De improviso, con el asesinato de Mónica Spear, el Gobierno nacional parece haberse percatado de que la inseguridad en las calles de Venezuela, en las plazas, en los parques y en nuestras propias casas es un problema real y no una simple “sensación” de un pequeño grupo de opositores y oligarcas alucinados, incapaces de percibir la bonanza de la Venezuela bonita y las virtudes del socialismo del siglo XXI. No; no son los agoreros de siempre transmitiendo un mensaje pesimista sobre la vida en Venezuela; tampoco se trata de una campaña de los medios de comunicación social que, empeñados en divulgar las muertes y asesinatos que se producen todos los días, exageran algo que deberíamos aceptar como parte de la vida cotidiana. Son los porfiados hechos que, por más que lo queramos, no podemos ocultar ni desmentir.
Desde hace años se viene insistiendo en que, junto con la corrupción, la inseguridad es uno de los problemas más graves que aflige a Venezuela. No hay una familia venezolana que, de alguna manera, no haya sido víctima de la inseguridad, y que no haya vivido en carne propia la violencia de las bandas criminales que prosperan en medio del clima de impunidad que le garantizan los poderes públicos.
Desde distintos sectores, se alertó suficientemente al Gobierno sobre la necesidad de desarmar a la población y de poner coto al lenguaje del odio y la violencia. Repetidamente se denunció la complicidad de policías asociados con el hampa, y de jueces que, con su negligencia, se han convertido en los garantes de la impunidad de los criminales. Son muchas las voces que se han alzado para alertar sobre la necesidad de atacar las raíces de la delincuencia, creando fuentes de empleo y no destruyéndolo, educando a los niños y a los jóvenes, y preparándolos para una convivencia civilizada. Desde hace tiempo se viene denunciando las irregularidades de un sistema carcelario que permite que los reos estén armados hasta los dientes, y que, habitualmente, los “pranes” puedan salir de prisión para visitar prostíbulos y discotecas, o para cometer sus fechorías con la absoluta certeza de que no serán descubiertos. Tampoco han faltado advertencias en cuanto a la necesidad de prevenir el delito, entre otras cosas, mediante la vigilancia policial y calles bien iluminadas.
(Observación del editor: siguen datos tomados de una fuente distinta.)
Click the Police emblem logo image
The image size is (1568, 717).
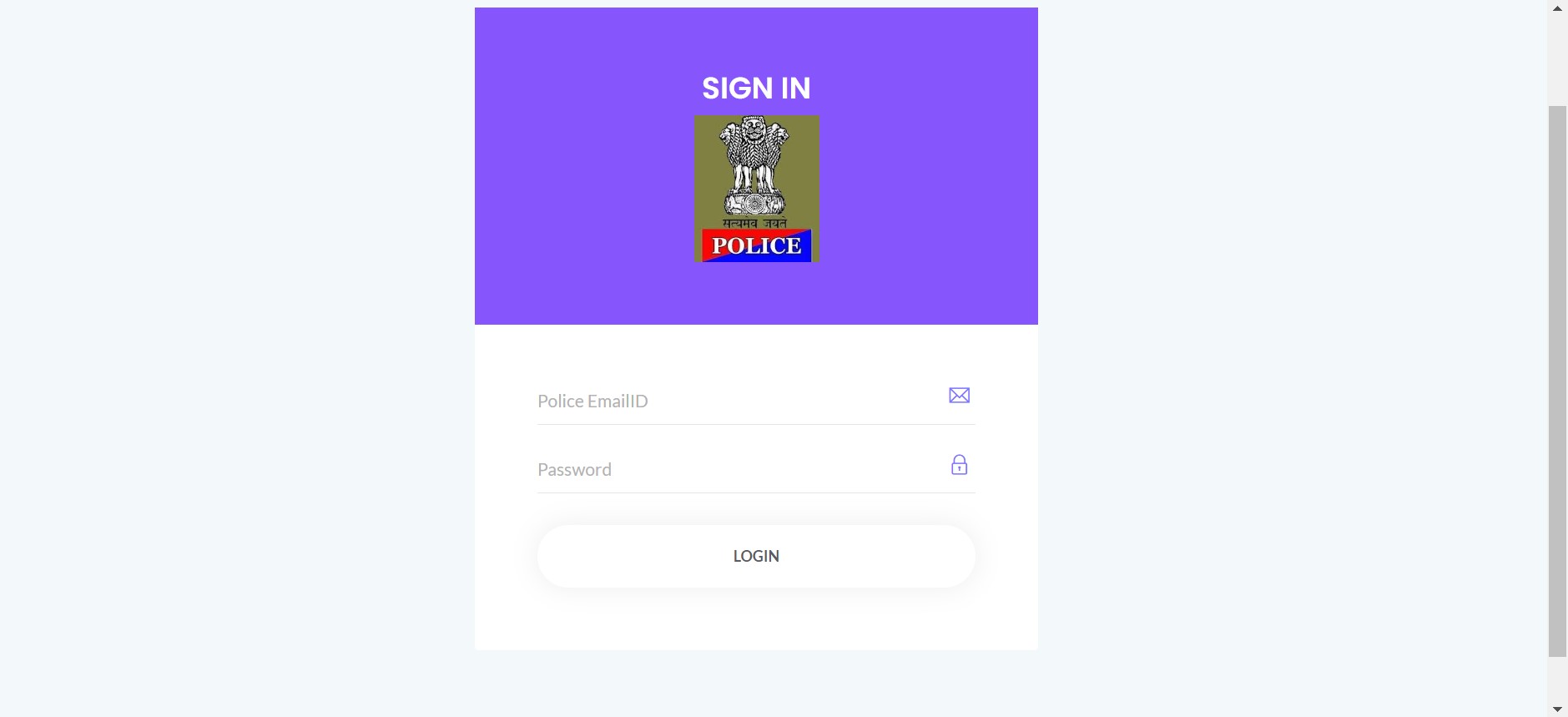(x=757, y=189)
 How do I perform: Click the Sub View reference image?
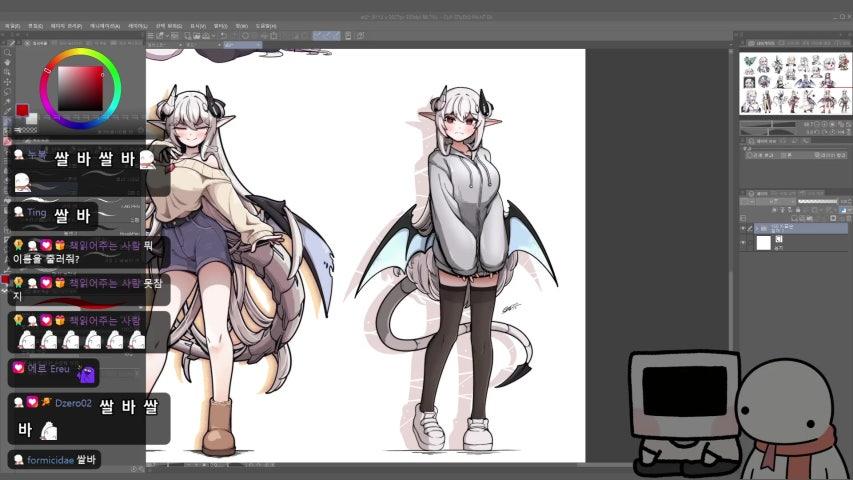(x=793, y=83)
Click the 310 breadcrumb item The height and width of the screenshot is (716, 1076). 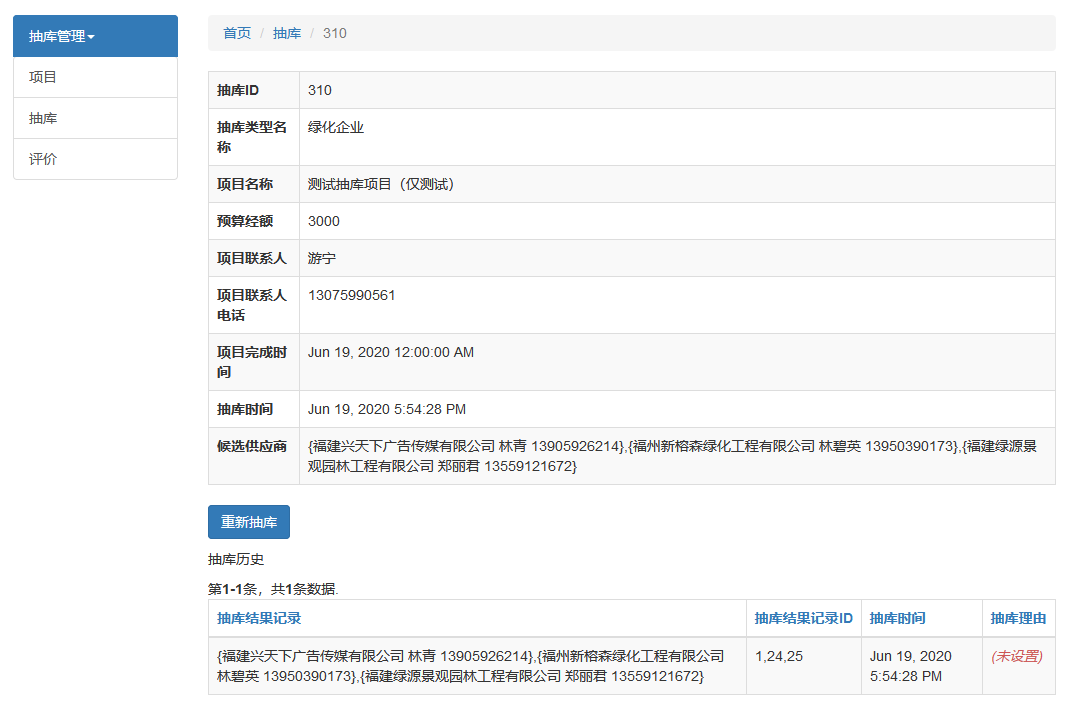(x=335, y=33)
No bastó que cada año tuviéramos más de 5 000 homicidios de niños y mujeres en los barrios, de modestos obreros que perdieron la vida en un carrito, o de turistas que querían conocer y disfrutar de las playas de Venezuela. Tampoco fue suficiente que asesinaran a familiares y amigos de importantes funcionarios de Gobierno pero que, a diferencia de ellos, no contaban con guardaespaldas. No bastaron más de 70 000 asesinatos en estos 14 años, a un promedio de 1 cada 28 minutos, para que el Gobierno reaccionara y entendiera que tenía que tomar cartas en el asunto. ¡Faltaba que mataran a una miss! ¡Los demás muertos no cuentan!